Nothing in the records may change when you print them out again.

[Opening DATA FOR REVIEW section]

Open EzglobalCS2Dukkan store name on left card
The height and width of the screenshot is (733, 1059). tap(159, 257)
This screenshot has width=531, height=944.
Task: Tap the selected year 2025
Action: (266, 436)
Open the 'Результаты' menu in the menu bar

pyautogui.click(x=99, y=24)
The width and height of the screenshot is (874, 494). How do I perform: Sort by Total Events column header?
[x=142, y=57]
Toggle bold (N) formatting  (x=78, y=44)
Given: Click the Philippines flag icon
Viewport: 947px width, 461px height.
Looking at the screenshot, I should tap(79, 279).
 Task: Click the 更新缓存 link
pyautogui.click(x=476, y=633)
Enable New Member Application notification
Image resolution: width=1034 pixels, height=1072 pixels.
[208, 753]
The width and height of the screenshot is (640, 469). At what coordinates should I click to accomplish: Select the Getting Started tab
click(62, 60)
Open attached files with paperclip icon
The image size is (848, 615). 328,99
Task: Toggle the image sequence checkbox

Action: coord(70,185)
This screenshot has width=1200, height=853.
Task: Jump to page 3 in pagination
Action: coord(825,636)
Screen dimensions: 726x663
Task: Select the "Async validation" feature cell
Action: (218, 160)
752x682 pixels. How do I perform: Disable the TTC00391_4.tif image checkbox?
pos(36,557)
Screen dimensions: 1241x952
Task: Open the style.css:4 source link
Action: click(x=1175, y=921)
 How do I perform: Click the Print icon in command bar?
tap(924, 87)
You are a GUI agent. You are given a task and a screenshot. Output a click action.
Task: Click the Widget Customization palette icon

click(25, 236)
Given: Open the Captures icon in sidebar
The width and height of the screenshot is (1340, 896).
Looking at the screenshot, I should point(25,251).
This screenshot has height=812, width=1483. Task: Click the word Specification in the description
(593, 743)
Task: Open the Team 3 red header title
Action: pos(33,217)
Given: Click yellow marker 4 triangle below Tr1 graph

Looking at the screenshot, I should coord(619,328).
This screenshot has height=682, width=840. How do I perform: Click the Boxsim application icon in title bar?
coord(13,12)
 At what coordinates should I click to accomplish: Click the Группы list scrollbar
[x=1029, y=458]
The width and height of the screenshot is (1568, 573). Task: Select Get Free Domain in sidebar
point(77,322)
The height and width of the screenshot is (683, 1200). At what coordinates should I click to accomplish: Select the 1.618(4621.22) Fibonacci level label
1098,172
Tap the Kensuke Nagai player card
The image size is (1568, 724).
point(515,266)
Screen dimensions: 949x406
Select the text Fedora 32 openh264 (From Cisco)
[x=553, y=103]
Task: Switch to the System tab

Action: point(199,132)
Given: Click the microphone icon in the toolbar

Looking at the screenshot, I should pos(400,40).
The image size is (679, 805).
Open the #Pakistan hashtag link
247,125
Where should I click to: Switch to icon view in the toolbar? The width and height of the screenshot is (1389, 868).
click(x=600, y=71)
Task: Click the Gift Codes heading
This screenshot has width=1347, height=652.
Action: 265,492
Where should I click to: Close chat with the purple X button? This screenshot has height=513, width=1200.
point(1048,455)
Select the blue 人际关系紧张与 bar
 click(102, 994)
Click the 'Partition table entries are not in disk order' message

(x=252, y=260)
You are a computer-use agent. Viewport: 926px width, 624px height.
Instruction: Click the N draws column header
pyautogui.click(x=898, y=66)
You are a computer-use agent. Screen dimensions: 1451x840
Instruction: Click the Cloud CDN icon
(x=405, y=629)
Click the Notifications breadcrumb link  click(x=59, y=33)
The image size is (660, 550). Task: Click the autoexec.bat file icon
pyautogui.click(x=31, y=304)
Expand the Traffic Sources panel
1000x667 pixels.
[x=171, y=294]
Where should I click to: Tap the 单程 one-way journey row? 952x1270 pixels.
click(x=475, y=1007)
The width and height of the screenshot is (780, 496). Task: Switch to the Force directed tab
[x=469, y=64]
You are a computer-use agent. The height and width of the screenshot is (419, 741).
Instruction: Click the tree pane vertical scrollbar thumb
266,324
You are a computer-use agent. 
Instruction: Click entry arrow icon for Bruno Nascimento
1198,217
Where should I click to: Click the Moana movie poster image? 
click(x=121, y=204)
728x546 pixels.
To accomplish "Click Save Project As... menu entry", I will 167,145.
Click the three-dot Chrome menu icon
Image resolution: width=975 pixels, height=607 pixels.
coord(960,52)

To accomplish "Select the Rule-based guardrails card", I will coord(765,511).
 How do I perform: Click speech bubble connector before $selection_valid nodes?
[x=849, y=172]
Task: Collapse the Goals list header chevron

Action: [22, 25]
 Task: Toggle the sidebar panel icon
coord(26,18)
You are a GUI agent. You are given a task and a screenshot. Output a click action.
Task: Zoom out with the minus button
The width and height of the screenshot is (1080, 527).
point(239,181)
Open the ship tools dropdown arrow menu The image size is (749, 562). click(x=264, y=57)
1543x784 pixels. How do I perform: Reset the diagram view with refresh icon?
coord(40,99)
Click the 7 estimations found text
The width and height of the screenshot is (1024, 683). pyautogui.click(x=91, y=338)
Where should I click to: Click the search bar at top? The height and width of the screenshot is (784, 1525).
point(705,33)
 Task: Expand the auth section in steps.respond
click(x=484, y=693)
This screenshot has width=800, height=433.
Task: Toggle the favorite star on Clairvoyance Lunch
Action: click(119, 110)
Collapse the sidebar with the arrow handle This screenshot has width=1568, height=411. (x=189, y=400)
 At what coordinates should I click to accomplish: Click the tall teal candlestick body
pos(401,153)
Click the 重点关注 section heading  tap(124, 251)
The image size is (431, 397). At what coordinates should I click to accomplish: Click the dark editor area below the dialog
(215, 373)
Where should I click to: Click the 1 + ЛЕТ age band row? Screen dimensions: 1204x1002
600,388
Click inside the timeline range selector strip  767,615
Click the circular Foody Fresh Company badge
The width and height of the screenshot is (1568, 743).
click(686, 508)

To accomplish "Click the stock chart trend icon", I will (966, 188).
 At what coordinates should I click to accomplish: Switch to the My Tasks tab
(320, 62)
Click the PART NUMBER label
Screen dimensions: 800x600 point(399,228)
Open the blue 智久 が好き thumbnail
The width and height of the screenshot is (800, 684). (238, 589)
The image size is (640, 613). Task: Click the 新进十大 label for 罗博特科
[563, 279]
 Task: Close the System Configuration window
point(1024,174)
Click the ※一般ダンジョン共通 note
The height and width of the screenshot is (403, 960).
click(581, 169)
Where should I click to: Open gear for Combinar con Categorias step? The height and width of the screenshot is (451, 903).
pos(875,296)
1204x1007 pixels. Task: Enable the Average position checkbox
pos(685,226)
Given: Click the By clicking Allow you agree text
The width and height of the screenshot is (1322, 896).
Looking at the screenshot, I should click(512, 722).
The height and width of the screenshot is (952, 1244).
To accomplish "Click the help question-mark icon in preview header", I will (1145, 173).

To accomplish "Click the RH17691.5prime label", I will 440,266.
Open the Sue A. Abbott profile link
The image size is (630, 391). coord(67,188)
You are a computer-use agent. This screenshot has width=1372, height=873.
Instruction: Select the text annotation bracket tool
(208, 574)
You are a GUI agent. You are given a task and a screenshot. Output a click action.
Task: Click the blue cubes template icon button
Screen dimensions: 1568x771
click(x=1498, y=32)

[Closing DATA FOR REVIEW section]

» REPLY TO THE TASK
Open EzglobalCS2Dukkan store name on left card
The height and width of the screenshot is (733, 1059). tap(159, 257)
This screenshot has width=531, height=944.
Task: Tap the selected year 2025
Action: (266, 436)
Open the 'Результаты' menu in the menu bar

pyautogui.click(x=99, y=24)
The width and height of the screenshot is (874, 494). How do I perform: Sort by Total Events column header?
[x=142, y=57]
Toggle bold (N) formatting  (x=78, y=44)
Given: Click the Philippines flag icon
Viewport: 947px width, 461px height.
Looking at the screenshot, I should tap(79, 279).
 Task: Click the 更新缓存 link
pyautogui.click(x=476, y=633)
Enable New Member Application notification
Image resolution: width=1034 pixels, height=1072 pixels.
[208, 753]
The width and height of the screenshot is (640, 469). At what coordinates should I click to accomplish: Select the Getting Started tab
click(62, 60)
Open attached files with paperclip icon
The image size is (848, 615). 328,99
Task: Toggle the image sequence checkbox

Action: coord(70,185)
This screenshot has width=1200, height=853.
Task: Jump to page 3 in pagination
Action: coord(825,636)
Screen dimensions: 726x663
Task: Select the "Async validation" feature cell
Action: (218, 160)
752x682 pixels. How do I perform: Disable the TTC00391_4.tif image checkbox?
pos(36,557)
Screen dimensions: 1241x952
Task: Open the style.css:4 source link
Action: click(x=1175, y=921)
 How do I perform: Click the Print icon in command bar?
tap(924, 87)
You are a GUI agent. You are given a task and a screenshot. Output a click action.
Task: Click the Widget Customization palette icon

click(25, 236)
Given: Open the Captures icon in sidebar
The width and height of the screenshot is (1340, 896).
Looking at the screenshot, I should point(25,251).
This screenshot has height=812, width=1483. Task: Click the word Specification in the description
(593, 743)
Task: Open the Team 3 red header title
Action: pos(33,217)
Given: Click yellow marker 4 triangle below Tr1 graph

Looking at the screenshot, I should coord(619,328).
This screenshot has height=682, width=840. How do I perform: Click the Boxsim application icon in title bar?
coord(13,12)
 At what coordinates should I click to accomplish: Click the Группы list scrollbar
[x=1029, y=458]
The width and height of the screenshot is (1568, 573). Task: Select Get Free Domain in sidebar
point(77,322)
The height and width of the screenshot is (683, 1200). At what coordinates should I click to accomplish: Select the 1.618(4621.22) Fibonacci level label
1098,172
Tap the Kensuke Nagai player card
The image size is (1568, 724).
point(515,266)
Screen dimensions: 949x406
Select the text Fedora 32 openh264 (From Cisco)
[x=553, y=103]
Task: Switch to the System tab

Action: point(199,132)
Given: Click the microphone icon in the toolbar

Looking at the screenshot, I should pos(400,40).
The image size is (679, 805).
Open the #Pakistan hashtag link
247,125
Where should I click to: Switch to icon view in the toolbar? The width and height of the screenshot is (1389, 868).
click(x=600, y=71)
Task: Click the Gift Codes heading
This screenshot has width=1347, height=652.
Action: 265,492
Where should I click to: Close chat with the purple X button? This screenshot has height=513, width=1200.
point(1048,455)
Select the blue 人际关系紧张与 bar
 click(102, 994)
Click the 'Partition table entries are not in disk order' message

(x=252, y=260)
You are a computer-use agent. Viewport: 926px width, 624px height.
Instruction: Click the N draws column header
pyautogui.click(x=898, y=66)
You are a computer-use agent. Screen dimensions: 1451x840
Instruction: Click the Cloud CDN icon
(x=405, y=629)
Click the Notifications breadcrumb link  click(x=59, y=33)
The image size is (660, 550). Task: Click the autoexec.bat file icon
pyautogui.click(x=31, y=304)
Expand the Traffic Sources panel
1000x667 pixels.
[x=171, y=294]
Where should I click to: Tap the 单程 one-way journey row? 952x1270 pixels.
click(x=475, y=1007)
The width and height of the screenshot is (780, 496). Task: Switch to the Force directed tab
[x=469, y=64]
You are a computer-use agent. The height and width of the screenshot is (419, 741).
Instruction: Click the tree pane vertical scrollbar thumb
266,324
You are a computer-use agent. 
Instruction: Click entry arrow icon for Bruno Nascimento
1198,217
Where should I click to: Click the Moana movie poster image? 
click(x=121, y=204)
728x546 pixels.
To accomplish "Click Save Project As... menu entry", I will 167,145.
Click the three-dot Chrome menu icon
Image resolution: width=975 pixels, height=607 pixels.
coord(960,52)

To accomplish "Select the Rule-based guardrails card", I will coord(765,511).
 How do I perform: Click speech bubble connector before $selection_valid nodes?
[x=849, y=172]
Task: Collapse the Goals list header chevron

Action: [22, 25]
 Task: Toggle the sidebar panel icon
coord(26,18)
You are a GUI agent. You are given a task and a screenshot. Output a click action.
Task: Zoom out with the minus button
The width and height of the screenshot is (1080, 527).
point(239,181)
Open the ship tools dropdown arrow menu The image size is (749, 562). click(x=264, y=57)
1543x784 pixels. How do I perform: Reset the diagram view with refresh icon?
coord(40,99)
Click the 7 estimations found text
The width and height of the screenshot is (1024, 683). pyautogui.click(x=91, y=338)
Where should I click to: Click the search bar at top? The height and width of the screenshot is (784, 1525).
point(705,33)
 Task: Expand the auth section in steps.respond
click(x=484, y=693)
This screenshot has width=800, height=433.
Task: Toggle the favorite star on Clairvoyance Lunch
Action: click(119, 110)
Collapse the sidebar with the arrow handle This screenshot has width=1568, height=411. (x=189, y=400)
 At what coordinates should I click to accomplish: Click the tall teal candlestick body
pos(401,153)
Click the 重点关注 section heading  tap(124, 251)
The image size is (431, 397). At what coordinates should I click to accomplish: Click the dark editor area below the dialog
(215, 373)
Where should I click to: Click the 1 + ЛЕТ age band row? Screen dimensions: 1204x1002
600,388
Click inside the timeline range selector strip  767,615
Click the circular Foody Fresh Company badge
The width and height of the screenshot is (1568, 743).
click(686, 508)

To accomplish "Click the stock chart trend icon", I will (966, 188).
 At what coordinates should I click to accomplish: Switch to the My Tasks tab
(320, 62)
Click the PART NUMBER label
Screen dimensions: 800x600 point(399,228)
Open the blue 智久 が好き thumbnail
The width and height of the screenshot is (800, 684). (238, 589)
The image size is (640, 613). Task: Click the 新进十大 label for 罗博特科
[563, 279]
 Task: Close the System Configuration window
point(1024,174)
Click the ※一般ダンジョン共通 note
The height and width of the screenshot is (403, 960).
click(581, 169)
Where should I click to: Open gear for Combinar con Categorias step? The height and width of the screenshot is (451, 903).
pos(875,296)
1204x1007 pixels. Task: Enable the Average position checkbox
pos(685,226)
Given: Click the By clicking Allow you agree text
The width and height of the screenshot is (1322, 896).
Looking at the screenshot, I should click(512, 722).
The height and width of the screenshot is (952, 1244).
To accomplish "Click the help question-mark icon in preview header", I will (1145, 173).

To accomplish "Click the RH17691.5prime label", I will 440,266.
Open the Sue A. Abbott profile link
The image size is (630, 391). coord(67,188)
You are a computer-use agent. This screenshot has width=1372, height=873.
Instruction: Select the text annotation bracket tool
(208, 574)
You are a GUI agent. You are given a task and a screenshot. Output a click action.
Task: Click the blue cubes template icon button
Screen dimensions: 1568x771
click(x=1498, y=32)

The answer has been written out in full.